- Sigel Township Location within the state of Minnesota Sigel Township Sigel Township (the United States)
- Coordinates: 44°14′4″N 94°33′47″W﻿ / ﻿44.23444°N 94.56306°W
- Country: United States
- State: Minnesota
- County: Brown

Area
- • Total: 39.6 sq mi (102.6 km^{2})
- • Land: 38.8 sq mi (100.4 km^{2})
- • Water: 0.85 sq mi (2.2 km^{2})
- Elevation: 981 ft (299 m)

Population (2000)
- • Total: 432
- • Density: 11/sq mi (4.3/km^{2})
- Time zone: UTC-6 (Central (CST))
- • Summer (DST): UTC-5 (CDT)
- FIPS code: 27-60160
- GNIS feature ID: 0665609

= Sigel Township, Brown County, Minnesota =

Township in Minnesota, United States

Sigel Township is a township in Brown County, Minnesota, United States.

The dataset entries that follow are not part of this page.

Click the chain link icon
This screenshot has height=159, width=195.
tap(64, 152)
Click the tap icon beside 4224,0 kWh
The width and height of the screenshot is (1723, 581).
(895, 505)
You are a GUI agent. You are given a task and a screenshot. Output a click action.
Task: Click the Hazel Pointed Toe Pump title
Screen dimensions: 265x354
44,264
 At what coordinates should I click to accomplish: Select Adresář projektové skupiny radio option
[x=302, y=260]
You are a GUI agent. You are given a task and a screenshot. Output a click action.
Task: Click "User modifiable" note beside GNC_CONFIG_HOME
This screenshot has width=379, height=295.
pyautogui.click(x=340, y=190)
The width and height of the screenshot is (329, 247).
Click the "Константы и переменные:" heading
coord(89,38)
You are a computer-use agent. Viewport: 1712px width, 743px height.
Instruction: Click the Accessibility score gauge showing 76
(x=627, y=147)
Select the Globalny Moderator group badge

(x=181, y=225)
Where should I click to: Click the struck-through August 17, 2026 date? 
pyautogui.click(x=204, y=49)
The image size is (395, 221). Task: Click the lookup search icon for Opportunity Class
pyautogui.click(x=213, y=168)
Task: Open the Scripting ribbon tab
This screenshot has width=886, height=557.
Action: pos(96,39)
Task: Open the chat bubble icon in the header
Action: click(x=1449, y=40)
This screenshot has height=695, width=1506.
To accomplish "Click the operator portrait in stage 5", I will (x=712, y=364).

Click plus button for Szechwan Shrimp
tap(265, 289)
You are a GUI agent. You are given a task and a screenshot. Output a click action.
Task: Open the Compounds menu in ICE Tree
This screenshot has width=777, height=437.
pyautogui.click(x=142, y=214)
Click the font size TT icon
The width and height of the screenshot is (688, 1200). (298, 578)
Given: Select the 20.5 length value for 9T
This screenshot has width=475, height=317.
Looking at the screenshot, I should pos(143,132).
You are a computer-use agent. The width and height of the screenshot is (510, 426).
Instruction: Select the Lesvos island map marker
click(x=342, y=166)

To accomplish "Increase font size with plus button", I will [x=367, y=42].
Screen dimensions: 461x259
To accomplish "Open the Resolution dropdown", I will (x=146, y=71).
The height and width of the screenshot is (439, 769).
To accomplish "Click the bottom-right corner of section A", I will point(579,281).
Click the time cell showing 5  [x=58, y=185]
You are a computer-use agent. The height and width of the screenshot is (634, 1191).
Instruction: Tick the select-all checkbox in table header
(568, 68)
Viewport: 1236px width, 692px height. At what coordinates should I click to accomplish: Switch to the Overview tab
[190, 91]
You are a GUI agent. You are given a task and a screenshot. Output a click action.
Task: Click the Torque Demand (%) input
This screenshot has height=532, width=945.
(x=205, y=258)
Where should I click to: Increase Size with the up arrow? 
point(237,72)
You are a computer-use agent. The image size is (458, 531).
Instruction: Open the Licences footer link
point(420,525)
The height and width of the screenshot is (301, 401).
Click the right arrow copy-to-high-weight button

The population was 432 as of the 2000 census. The township was first settled in 1856 and organized during the American Civil War in 1862, and was named in honor of German immigrant and Union Army general Franz Sigel.

==Geography==
According to the United States Census Bureau, the township has a total area of 39.6 square miles (102.6 km^{2}), of which 38.8 square miles (100.4 km^{2}) is land and 0.9 square miles (2.2 km^{2}) (2.15%) is water. The Cottonwood and Little Cottonwood Rivers flow through the township.

===Lakes===
- Clear Lake
- Juni Lake
- School Lake
- Zanders Lake (east quarter)

===Adjacent townships===
- Milford Township (north)
- Cottonwood Township (east)
- Lake Hanska Township (south)
- Albin Township (southwest)
- Stark Township (west)
- Home Township (northwest)

==Demographics==
As of the census of 2000, there were 432 people, 151 households, and 122 families residing in the township. The population density was 11.1 people per square mile (4.3/km^{2}). There were 158 housing units at an average density of 4.1/sq mi (1.6/km^{2}). The racial makeup of the township was 98.84% White, 0.23% Asian, and 0.93% from two or more races. Hispanic or Latino of any race were 1.62% of the population.

There were 151 households, out of which 36.4% had children under the age of 18 living with them, 75.5% were married couples living together, 1.3% had a female householder with no husband present, and 19.2% were non-families. 14.6% of all households were made up of individuals, and 4.0% had someone living alone who was 65 years of age or older. The average household size was 2.86 and the average family size was 3.20.

In the township the population was spread out, with 28.5% under the age of 18, 7.4% from 18 to 24, 28.0% from 25 to 44, 22.7% from 45 to 64, and 13.4% who were 65 years of age or older. The median age was 38 years. For every 100 females, there were 117.1 males. For every 100 females age 18 and over, there were 123.9 males.

The median income for a household in the township was $43,472, and the median income for a family was $45,750. Males had a median income of $30,781 versus $26,136 for females. The per capita income for the township was $17,051. About 1.6% of families and 3.1% of the population were below the poverty line, including 1.7% of those under age 18 and 6.0% of those age 65 or over.